Cool, but don't get me wrong, isn't this essentially similar to Google's Co-Scientist, where multiple models are in a loop, passing context back and forth validating things? At its core, it's still a system of LLMs, which is impressive in execution but not fundamentally new.

LLMs are undoubtedly useful at tasks like code "optimisation" and detecting patterns or redundancies that humans might overlook, but this announcement feels like another polished, hypey blog post from Google.

What's also becoming increasingly confusing is their use of the "Alpha" branding. Originally, it was for breakthroughs like AlphaGo or AlphaFold, where there was a clear leap in performance and methodology. Now it's being applied to systems that, while sophisticated, don't really rise to the same level of impact.

edit: I missed the evaluator in my description, but an evaluation method is applied also in Co-Scientist:

"The AI co-scientist leverages test-time compute scaling to iteratively reason, evolve, and improve outputs. Key reasoning steps include self-play–based scientific debate for novel hypothesis generation, ranking tournaments for hypothesis comparison, and an "evolution" process for quality improvement."[0]

[0]: https://research.google/blog/accelerating-scientific-breakth...

They address this in the AlphaEvolve paper:

"While AI Co-Scientist represents scientific hypotheses and their evaluation criteria in natural language, AlphaEvolve focuses on evolving code, and directs evolution using programmatic evaluation functions.

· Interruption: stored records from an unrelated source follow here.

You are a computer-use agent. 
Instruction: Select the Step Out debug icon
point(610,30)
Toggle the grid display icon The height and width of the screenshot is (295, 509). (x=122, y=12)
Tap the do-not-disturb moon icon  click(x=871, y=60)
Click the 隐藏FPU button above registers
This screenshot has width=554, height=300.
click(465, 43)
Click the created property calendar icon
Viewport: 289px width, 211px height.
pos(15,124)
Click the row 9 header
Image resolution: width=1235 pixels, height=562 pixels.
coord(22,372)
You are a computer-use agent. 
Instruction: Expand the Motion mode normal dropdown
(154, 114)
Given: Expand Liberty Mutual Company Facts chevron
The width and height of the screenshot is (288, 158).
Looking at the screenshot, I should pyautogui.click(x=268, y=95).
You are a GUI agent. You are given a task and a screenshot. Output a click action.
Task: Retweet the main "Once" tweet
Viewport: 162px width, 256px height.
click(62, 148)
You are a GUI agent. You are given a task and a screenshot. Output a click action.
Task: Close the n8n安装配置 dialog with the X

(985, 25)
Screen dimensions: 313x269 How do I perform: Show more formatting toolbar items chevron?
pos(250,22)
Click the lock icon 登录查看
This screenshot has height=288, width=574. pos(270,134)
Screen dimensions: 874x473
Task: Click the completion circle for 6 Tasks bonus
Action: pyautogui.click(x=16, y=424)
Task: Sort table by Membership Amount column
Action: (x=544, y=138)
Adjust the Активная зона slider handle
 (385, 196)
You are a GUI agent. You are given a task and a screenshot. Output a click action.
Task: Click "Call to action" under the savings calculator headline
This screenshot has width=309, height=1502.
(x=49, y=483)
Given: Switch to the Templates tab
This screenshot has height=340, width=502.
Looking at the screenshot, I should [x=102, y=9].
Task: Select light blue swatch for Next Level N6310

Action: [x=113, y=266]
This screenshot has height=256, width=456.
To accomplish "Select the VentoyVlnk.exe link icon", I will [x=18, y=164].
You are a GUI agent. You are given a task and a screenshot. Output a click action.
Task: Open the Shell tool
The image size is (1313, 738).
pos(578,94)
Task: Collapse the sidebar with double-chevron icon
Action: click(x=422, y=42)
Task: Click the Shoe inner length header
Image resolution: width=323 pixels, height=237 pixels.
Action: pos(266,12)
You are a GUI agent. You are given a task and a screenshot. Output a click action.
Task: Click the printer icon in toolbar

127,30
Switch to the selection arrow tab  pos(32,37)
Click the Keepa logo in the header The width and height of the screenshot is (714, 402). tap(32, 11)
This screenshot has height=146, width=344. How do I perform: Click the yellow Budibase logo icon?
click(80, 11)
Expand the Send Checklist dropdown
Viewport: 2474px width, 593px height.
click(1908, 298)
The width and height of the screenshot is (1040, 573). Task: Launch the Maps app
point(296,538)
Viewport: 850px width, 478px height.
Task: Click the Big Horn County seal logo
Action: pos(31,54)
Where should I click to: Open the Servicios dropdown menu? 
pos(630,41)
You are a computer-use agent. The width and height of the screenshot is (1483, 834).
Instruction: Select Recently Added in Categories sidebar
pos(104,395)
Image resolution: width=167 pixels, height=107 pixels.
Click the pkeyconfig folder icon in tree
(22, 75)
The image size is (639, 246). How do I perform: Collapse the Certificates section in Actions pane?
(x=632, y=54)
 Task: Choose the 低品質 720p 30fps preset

This choice enables us to substantially sidestep LLM hallucinations, which allows AlphaEvolve to carry on the evolution process for a large number of time steps."

  • If they ever do change their stance on that and give in to vibe coding, at least there is the opportunity to brilliantly rebrand as DeepVibe.

  • It is interesting how google turned the tide on GenAI race, and seems to be leading the pack, with not only great fundamental research, but also interesting model and products. To what extent these remain a niche/nice to have or become a sensation remains to be seen, but I hope if they don't reach hype status, they might be released to the open weights world.

    • People often forget that Google was behind Mu Zero, which IMO is the most important AI paper of the decade, not the Transformer one, because they effectively showed how models can learn how to search.

      For example, for self driving, it makes much more sense to treat it like a game, where the model learns the evolution of the surrounding environment, and learns how its own actions affect it, and can MCTS its way into correct behavior - specifically because once it learns the environment dynamics, it can internally simulate crashes and retrain itself.

      If this process is refined (namely the functions that control direction of training) , you can pretty much start training a model on the dataset of real world (sights, sounds, physical interactions, as well as digital ones), and as it learns the environment, it can be further and further refined, and then we get to the point where it can self evolve its decision making to be truly considered "intelligent".

    • > It is interesting how google turned the tide on GenAI race, and seems to be leading the pack

      I think this is perhaps due to Google combining Google Brain and DeepMind, and putting Demis Hassabis at the helm?

      I agree, Google is very much leading the pack in AI now. My worry is that they have mentioned recently that they are less inclined to release research into the open if they think it will give their competition a step-up. Demis is more scientist than business-man, so perhaps there's hope that he will be willing to continue to release research.

Few things are more Google than having two distinct teams building two distinct products that are essentially the same thing.